――――喉元過ぎれば熱さを忘れる、ね。
綱吉は内心そう呟いて、冷めた苦いコーヒーを飲み干した。
触れた指先に、そっと
ボンゴレ十代目と情報部主任との臨時会議、もとい情報交換。議題は先日起こった不穏な小競り合いについて。
ハルと二人きりでの打ち合わせ、と言えば聞こえはいいが、その内容たるや暗鬱な気分になること請け合いである。
決して愉快ではない時間を過ごすこと数時間に及び――――幾許かの結論を出せた綱吉は、そっと溜息を吐いた。
向かいに座った彼女もまた、安堵の表情を浮かべ資料を纏めている。………後はこちらで動くだけだ。
無理矢理にでも時間を作って早く皆に報告しないと―――。
綱吉はそう思考を巡らせながら、新しいお茶を淹れますね、と席を立ったハルの姿を目で追う。
(………。……それにしても)
どうも最近、周囲が煩い。以前ほど表立っているわけではないものの、少し動きが活発化している。
毎日提出される書類の間にさり気なく挟まれた、どこかの令嬢の情報だとか。
幹部連中の言葉の端々に感じる、何か。別に正妻でなくとも構わない―――そんな声が聞こえてきそうな。
眠気覚ましにと最初に渡されたコーヒーを一口含み、嚥下すると、嫌な苦みが広がった。
ハルを人生のパートナーにするという選択は、上層部ならば既に誰もが知るところであろう。
危険を避けるため公示は控えているものの、噂が広がるのは止められない。
ゆえにその時リボーンには大活躍してもらったのだ。血筋だなんだと頭の固い、年寄り連中には特にしっかりと。
あれだけ念入りに脅しておいたのに、今更何を言い出すんだあの連中は?まったく。
いい機会だし、この辺りでもう一度釘を刺しておこうか。ついでにどこか抉ってみるのもいいかもしれない。

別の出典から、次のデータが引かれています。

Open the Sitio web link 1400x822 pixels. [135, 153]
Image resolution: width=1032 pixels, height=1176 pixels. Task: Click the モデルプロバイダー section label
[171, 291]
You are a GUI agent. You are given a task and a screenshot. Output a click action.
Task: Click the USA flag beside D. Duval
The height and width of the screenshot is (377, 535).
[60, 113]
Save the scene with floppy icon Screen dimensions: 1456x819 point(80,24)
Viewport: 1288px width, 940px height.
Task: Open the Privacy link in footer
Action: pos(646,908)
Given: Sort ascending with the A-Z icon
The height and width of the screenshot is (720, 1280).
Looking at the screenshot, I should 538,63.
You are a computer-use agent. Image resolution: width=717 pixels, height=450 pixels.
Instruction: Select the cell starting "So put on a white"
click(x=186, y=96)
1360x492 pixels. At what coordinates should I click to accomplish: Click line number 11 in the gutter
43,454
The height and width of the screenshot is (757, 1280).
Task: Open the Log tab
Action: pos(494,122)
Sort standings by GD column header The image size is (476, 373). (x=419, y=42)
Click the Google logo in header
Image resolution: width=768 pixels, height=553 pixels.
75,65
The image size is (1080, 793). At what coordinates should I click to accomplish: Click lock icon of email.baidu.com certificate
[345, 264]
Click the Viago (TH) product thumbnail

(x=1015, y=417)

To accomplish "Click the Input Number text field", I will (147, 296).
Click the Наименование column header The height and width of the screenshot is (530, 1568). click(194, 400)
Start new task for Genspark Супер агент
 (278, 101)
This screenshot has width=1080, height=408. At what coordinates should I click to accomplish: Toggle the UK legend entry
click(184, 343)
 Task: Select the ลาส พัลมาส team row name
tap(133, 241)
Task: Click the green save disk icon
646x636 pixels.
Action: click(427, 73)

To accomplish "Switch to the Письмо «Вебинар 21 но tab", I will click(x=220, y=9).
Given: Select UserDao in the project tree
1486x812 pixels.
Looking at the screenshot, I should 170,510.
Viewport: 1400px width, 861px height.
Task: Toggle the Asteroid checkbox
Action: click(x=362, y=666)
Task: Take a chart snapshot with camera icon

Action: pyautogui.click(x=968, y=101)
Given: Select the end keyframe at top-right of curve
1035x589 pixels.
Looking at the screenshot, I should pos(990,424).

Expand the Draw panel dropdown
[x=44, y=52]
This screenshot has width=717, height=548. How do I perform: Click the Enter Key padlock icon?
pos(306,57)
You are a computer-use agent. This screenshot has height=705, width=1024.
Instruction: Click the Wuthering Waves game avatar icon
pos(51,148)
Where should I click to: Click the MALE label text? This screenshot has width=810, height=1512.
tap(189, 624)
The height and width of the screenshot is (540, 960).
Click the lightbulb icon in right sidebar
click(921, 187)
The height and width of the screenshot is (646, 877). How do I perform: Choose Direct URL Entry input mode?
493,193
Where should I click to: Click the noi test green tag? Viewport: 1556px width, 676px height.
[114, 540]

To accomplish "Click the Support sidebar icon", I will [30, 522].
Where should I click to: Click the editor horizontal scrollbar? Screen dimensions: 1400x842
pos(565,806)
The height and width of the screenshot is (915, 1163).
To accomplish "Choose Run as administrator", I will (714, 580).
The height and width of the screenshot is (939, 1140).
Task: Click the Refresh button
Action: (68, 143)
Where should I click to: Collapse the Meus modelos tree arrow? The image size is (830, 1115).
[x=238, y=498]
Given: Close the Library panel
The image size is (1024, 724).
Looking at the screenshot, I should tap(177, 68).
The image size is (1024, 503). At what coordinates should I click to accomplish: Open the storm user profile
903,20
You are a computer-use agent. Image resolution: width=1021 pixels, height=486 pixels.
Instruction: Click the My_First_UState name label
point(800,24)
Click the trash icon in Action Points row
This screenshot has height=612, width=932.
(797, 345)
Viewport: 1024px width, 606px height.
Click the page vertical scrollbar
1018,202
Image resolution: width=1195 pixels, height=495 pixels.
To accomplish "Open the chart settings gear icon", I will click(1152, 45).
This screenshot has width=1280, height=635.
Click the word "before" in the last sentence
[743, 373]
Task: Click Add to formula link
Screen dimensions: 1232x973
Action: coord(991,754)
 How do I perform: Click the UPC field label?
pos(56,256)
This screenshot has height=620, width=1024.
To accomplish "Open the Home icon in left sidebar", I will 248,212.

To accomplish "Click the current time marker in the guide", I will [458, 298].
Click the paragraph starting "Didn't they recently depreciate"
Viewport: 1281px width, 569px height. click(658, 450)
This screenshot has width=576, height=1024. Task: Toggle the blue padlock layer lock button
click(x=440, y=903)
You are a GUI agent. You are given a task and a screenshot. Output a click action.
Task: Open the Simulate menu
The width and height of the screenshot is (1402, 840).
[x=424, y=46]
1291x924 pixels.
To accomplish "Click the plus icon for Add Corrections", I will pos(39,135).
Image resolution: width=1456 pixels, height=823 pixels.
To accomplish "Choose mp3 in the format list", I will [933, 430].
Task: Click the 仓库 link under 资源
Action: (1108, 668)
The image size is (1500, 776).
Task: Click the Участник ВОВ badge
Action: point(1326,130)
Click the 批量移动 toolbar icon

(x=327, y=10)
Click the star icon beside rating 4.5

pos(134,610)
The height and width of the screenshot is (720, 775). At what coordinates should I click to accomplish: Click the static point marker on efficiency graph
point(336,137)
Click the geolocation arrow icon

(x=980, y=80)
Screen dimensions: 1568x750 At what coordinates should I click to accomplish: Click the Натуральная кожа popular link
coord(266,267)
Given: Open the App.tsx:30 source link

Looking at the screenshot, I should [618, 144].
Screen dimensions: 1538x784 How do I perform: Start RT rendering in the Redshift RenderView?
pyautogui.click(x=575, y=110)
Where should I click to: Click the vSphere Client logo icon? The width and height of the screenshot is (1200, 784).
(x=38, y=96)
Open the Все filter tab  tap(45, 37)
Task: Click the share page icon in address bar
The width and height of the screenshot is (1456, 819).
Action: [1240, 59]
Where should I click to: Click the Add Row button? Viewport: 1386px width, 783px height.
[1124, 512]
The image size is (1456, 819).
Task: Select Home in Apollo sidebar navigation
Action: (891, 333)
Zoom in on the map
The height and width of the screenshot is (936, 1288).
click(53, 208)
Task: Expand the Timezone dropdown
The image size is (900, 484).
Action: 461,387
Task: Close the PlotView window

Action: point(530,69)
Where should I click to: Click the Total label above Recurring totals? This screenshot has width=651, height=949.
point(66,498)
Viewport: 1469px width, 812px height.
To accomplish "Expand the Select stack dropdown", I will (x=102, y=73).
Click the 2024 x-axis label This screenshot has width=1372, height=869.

何か面白いことが出てくるかも―――と些か不穏なことを考えつつ、綱吉は目を閉じる。
こぽこぽと優しく湯を注ぐ音。次第に広がる慣れた香りと、微かに聞こえる彼女の鼻歌。
ハルが心を預けてくれていると確かに感じられる、時間。些細なことの積み重ねが大切な思い出になっていく。
(好き、なんだよなあ……)
だから触れたい。いつの時でも。そう思った綱吉は、音を立てないよう注意しながらハルへと近付く。
お湯を注ぎ終わりポットから手を離した瞬間を見計らって。背後からそっと、こめかみの辺りに指先を伸ばして――――
そのままわざとらしいほどにゆっくりと耳朶をなぞり、首筋に触れてからそっと手を離した。
「っふぇあ?!な、ツナさ、」
「…………っ……!……いや、ゴミ。ついてたよ」
「あ、そ、あありがとうございます……っ!」
なんて声を出すかな、もう。ありもしないゴミを捨てる振りをして、綱吉はこみ上げる笑いを噛み殺す。
本当に誰も分かっちゃいないんだ。胸の底から溢れてくるこの感情が、どんなに深くて重いものかってこと。
目の前で羞恥に震えている、こんなにも愛しい存在を――――どうして手放したりできる?
「もう少しであの、紅茶入りますからもう少し待っててください、あのっ」
「うん。分かってるって」
「どこがですか!いいですかツナさん、机の方で待っ――――」
「……ここで待つよ。駄目?」
「…………うぅ。卑怯、です……」
他の誰でもない、彼女にだけ注ぐこの想いの丈を全て伝えきるなんて、一生かけても時間が足りるかどうか。
だからまあ―――とりあえず。
その赤く染まった耳にくちづけでもしてみようか。